WHAT THE TASK REQUIRES: List each line of the data that holds the word "teilen".

··· ENTRIES SUPPLIED ···

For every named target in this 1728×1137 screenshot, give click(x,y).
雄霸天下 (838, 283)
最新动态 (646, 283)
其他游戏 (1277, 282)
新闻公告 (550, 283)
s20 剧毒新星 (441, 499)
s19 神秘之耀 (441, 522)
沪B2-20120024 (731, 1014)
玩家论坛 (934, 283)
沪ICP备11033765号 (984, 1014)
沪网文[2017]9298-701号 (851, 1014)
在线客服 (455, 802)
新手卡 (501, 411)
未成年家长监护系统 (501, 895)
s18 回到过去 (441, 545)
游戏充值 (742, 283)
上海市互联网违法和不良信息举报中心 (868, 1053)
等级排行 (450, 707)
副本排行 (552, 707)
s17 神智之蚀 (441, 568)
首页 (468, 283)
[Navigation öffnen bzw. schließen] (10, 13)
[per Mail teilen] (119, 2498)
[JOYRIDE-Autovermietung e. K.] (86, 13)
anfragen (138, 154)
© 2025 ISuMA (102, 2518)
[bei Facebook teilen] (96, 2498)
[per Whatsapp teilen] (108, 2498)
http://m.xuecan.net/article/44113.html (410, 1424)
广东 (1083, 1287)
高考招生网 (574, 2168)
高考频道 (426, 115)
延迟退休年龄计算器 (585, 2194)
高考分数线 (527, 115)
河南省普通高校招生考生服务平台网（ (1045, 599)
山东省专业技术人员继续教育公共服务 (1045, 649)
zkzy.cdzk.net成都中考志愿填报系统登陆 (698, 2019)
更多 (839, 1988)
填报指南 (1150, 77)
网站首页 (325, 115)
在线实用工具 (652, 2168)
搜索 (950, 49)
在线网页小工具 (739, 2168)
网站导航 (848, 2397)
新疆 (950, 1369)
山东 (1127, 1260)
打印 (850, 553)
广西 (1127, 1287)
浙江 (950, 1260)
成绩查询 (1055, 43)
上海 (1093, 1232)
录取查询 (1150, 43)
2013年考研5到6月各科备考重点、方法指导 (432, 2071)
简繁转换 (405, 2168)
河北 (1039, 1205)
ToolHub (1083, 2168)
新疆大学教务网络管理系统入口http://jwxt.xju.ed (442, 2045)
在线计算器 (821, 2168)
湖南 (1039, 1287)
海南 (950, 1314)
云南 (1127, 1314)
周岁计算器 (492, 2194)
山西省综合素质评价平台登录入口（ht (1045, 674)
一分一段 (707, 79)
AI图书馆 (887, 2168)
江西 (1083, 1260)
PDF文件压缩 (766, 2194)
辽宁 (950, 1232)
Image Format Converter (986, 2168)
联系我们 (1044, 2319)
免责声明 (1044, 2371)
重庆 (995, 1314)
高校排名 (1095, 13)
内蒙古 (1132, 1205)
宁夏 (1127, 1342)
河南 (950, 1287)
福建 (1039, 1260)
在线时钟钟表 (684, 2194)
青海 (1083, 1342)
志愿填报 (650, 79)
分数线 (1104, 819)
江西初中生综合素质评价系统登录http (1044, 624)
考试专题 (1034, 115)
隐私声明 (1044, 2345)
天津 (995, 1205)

···

SOLUTION FOR THIS TASK:
[per Mail teilen] (119, 2498)
[bei Facebook teilen] (96, 2498)
[per Whatsapp teilen] (108, 2498)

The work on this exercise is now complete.